LAST Thursday afternoon I was in Parliament when the news that Her Majesty the Queen had been taken seriously ill began to circulate.

At approximately 6.30pm, the dreadful news broke that we had all been fearing. Her Majesty had passed away at the age of 96.

There are very few left that remember the passing of our last monarch, so long had Her Majesty served as our Sovereign. For 70 years, the Queen was our Head of State, and few could conceive of any other.

In many ways, Her Majesty had become the grandmother of the nation. The Queen was a unifying figure in a way that Presidents tend not to be, and was respected in a way no mere politician ever is, both at home, and around the world.

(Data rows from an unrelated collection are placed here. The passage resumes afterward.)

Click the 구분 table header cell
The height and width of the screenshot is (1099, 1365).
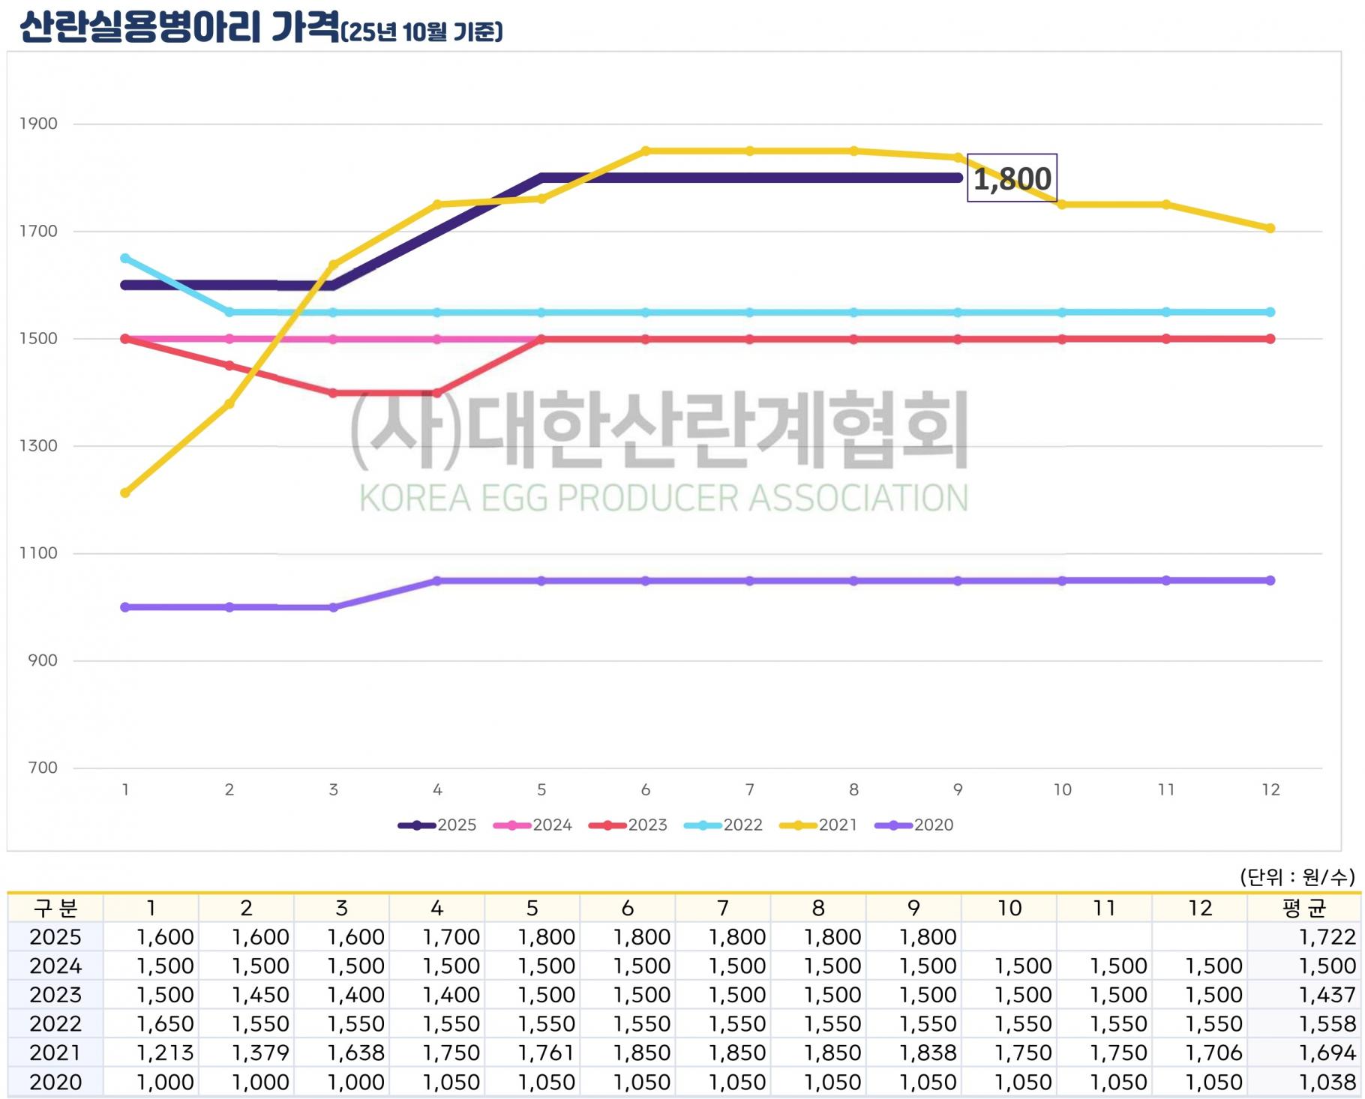point(56,908)
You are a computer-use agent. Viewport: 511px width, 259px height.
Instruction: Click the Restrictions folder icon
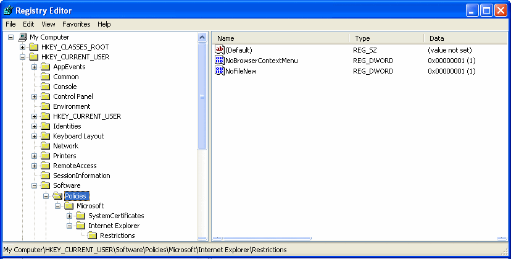coord(93,236)
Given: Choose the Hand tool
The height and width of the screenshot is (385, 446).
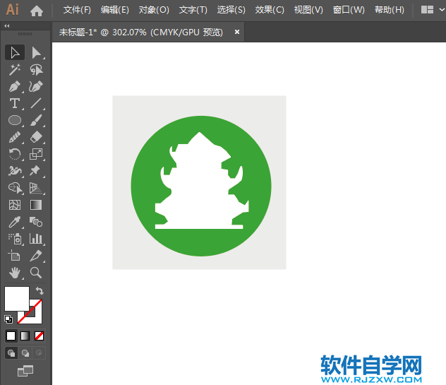Looking at the screenshot, I should click(15, 273).
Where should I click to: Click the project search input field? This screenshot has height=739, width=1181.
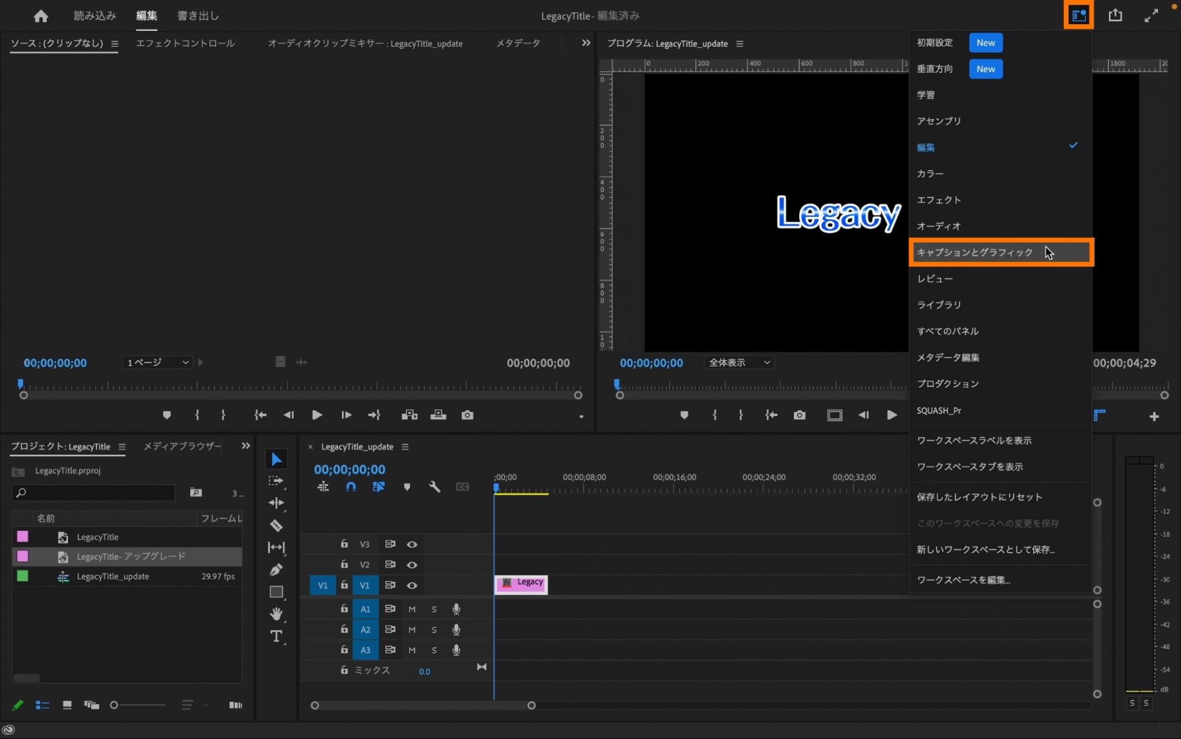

Over the last week, many stories have circulated about the times the Queen visited the area. In 1977, for her Silver Jubilee, before I was even born, and in 2009, for the opening of Leigh Sports Village, which I was privileged to attend, then as a local councillor.

On both occasions the people of Leigh and the surrounding communities came out in force to cheer Her Majesty in great numbers. God Save the Queen! God Save the Queen! It will be strange not to hear that phrase at civic occasions, one that we have become so used to hearing over the decades.

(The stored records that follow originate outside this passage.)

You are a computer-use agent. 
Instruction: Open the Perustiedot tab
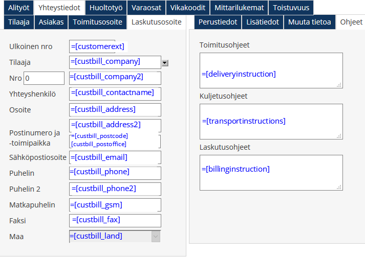[x=218, y=22]
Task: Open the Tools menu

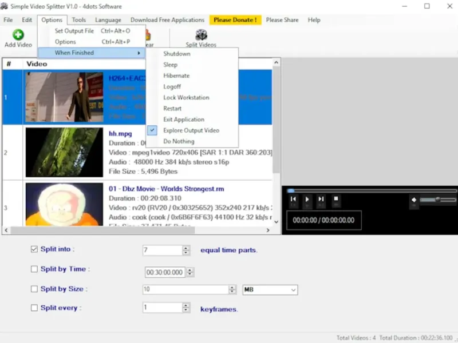Action: coord(79,20)
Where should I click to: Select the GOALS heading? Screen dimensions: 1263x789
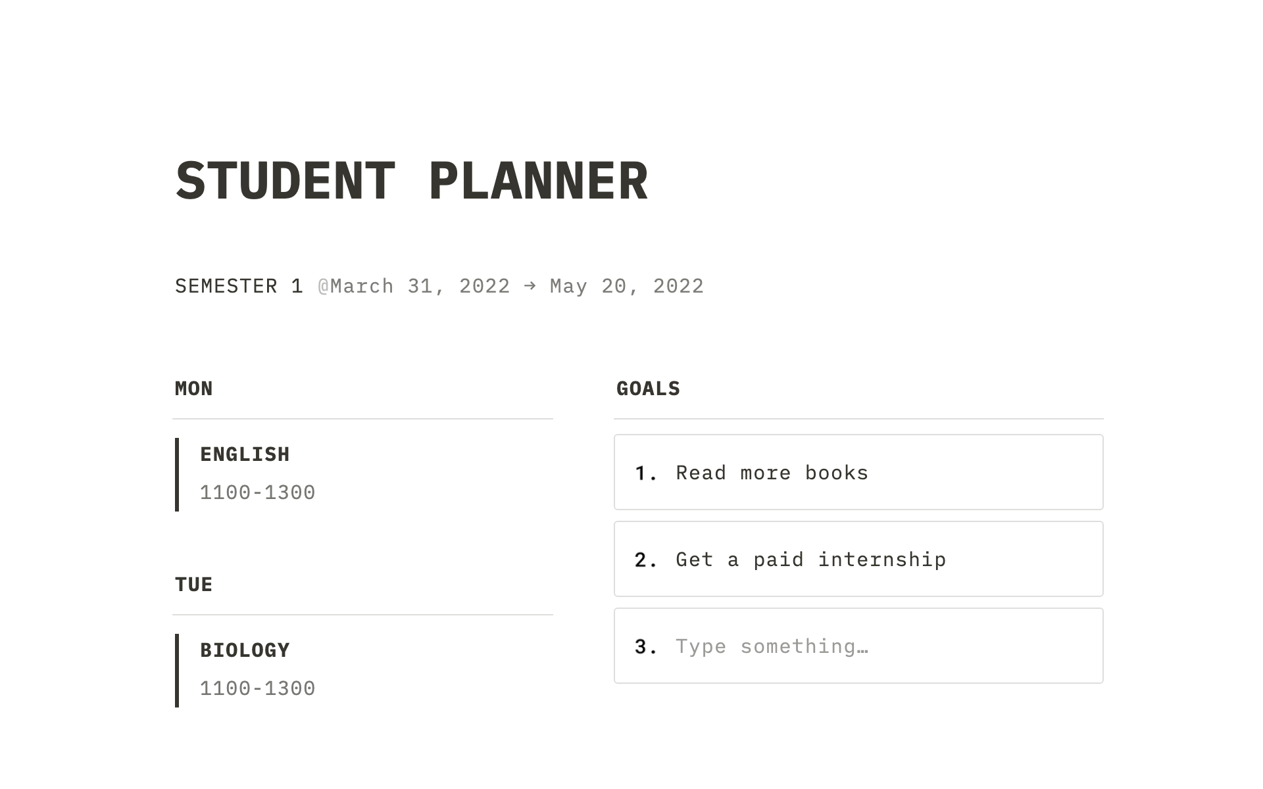pos(648,389)
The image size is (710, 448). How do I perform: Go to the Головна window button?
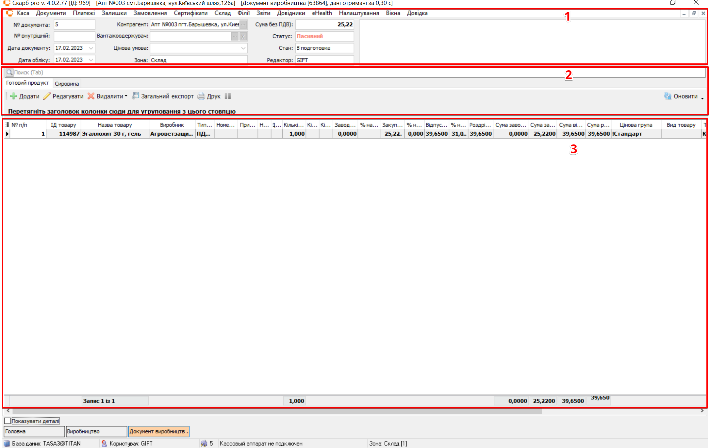coord(34,431)
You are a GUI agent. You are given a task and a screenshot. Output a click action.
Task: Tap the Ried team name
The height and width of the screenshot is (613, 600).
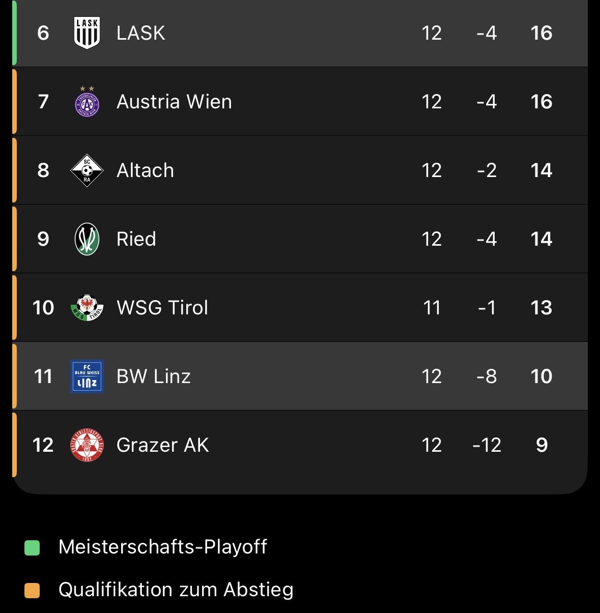coord(136,239)
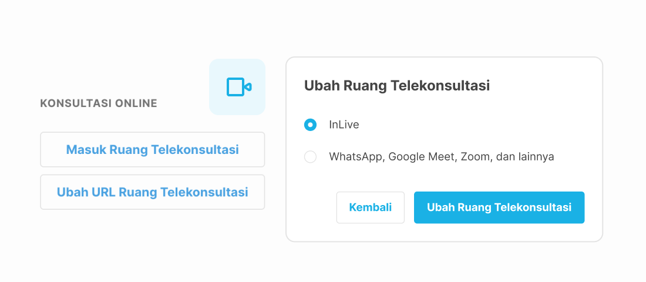Pick the unselected radio circle for other apps
The image size is (646, 282).
310,157
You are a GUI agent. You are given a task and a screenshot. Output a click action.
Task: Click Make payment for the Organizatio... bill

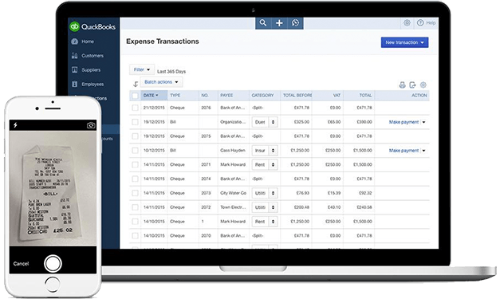(x=404, y=122)
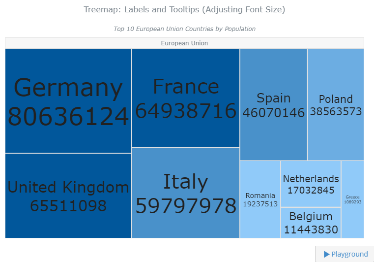The image size is (374, 262).
Task: Open the Playground link
Action: click(x=345, y=254)
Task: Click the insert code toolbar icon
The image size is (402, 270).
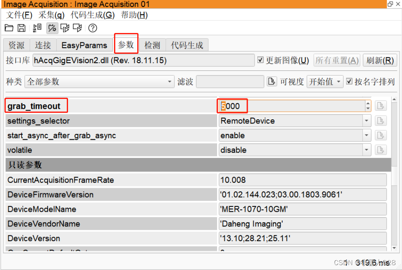Action: [37, 28]
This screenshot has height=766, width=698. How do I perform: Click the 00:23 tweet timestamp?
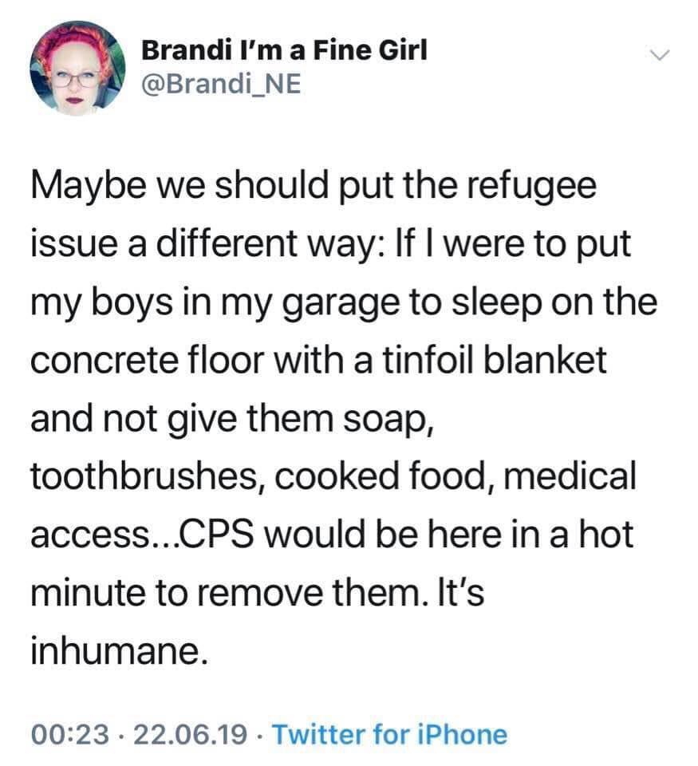coord(70,734)
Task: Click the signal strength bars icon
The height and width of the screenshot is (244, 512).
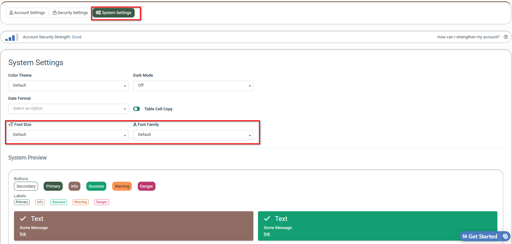Action: click(12, 37)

Last Sunday, I attended the local proclamation of the beginning of the reign of our new monarch, His Majesty King Charles III, at the town square in Wigan, alongside other local dignitaries, including the Deputy Mayor, the Deputy Lieutenant of Greater Manchester, councillors and the other MP's for the borough.

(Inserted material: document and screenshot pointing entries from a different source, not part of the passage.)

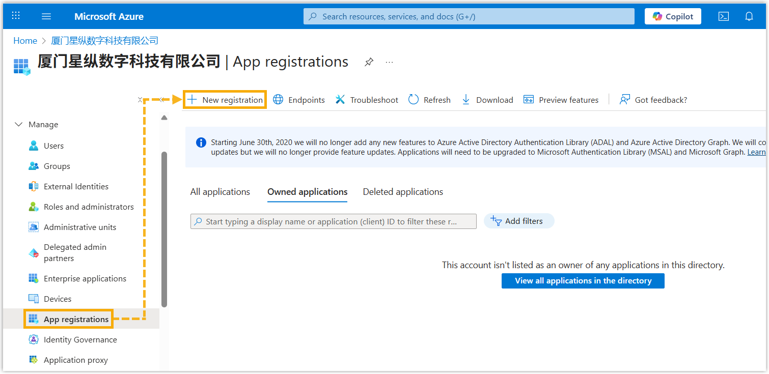Collapse the Manage section chevron
769x374 pixels.
point(19,125)
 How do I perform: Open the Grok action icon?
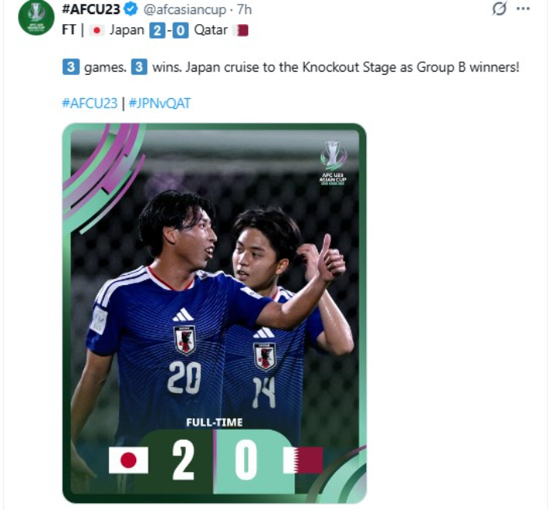tap(500, 9)
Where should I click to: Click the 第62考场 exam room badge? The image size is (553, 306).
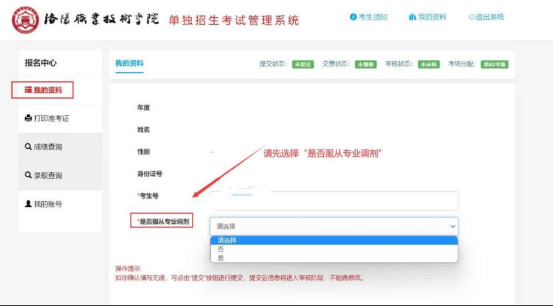point(494,65)
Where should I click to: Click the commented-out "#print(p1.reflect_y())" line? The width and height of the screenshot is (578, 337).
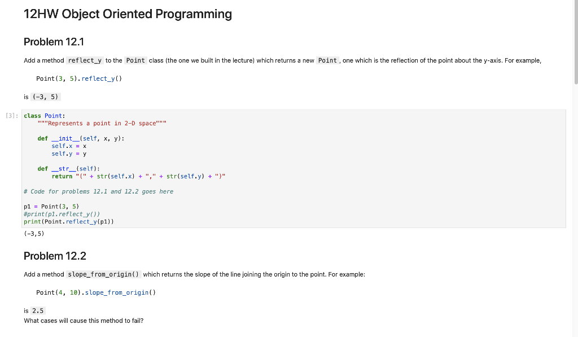tap(62, 213)
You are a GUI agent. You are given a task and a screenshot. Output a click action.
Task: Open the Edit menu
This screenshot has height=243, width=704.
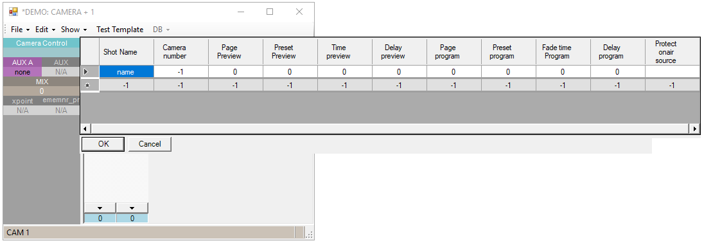(46, 29)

On Monday I was privileged to attend Westminster Hall, where His Majesty the King received the presentation of addresses by both Houses of Parliament. It was striking how there was almost universal attendance by MP's from all parties to hear our new King speak to us, and reassuring that that was the case.

Over the next few weeks, Her Majesty will lie in state in Westminster, and it is a certainty that millions of Britons will file past her to show their respects, as they did for her late mother, the Queen Mother, twenty years ago now.

There will also be the pomp and ceremony of a State Funeral, and it has been rightly observed that this is the sort of occasion that the British rise to like almost no other nation.

Once this is over, and Parliament returns, backbench MP's will swear allegiance to His Majesty the King in the Commons chamber, and in due course, likely next year, there will be the Coronation ceremony.

It is the end of an era for Britain. Her Majesty the Queen oversaw the transition from Empire to Commonwealth. She was the last Head of State to have served in World War Two. It is amazing to think that her first Prime Minister was Sir Winston Churchill.

We now enter a new age, with a new King. Let us start as we mean to go on, with optimism and confidence in the future, just as Her Majesty the Queen and her subjects did after the dark times of World War Two.

God Save the King! It will take time, but we'll get used to it, and we shall say it with pride in our nation, just as before.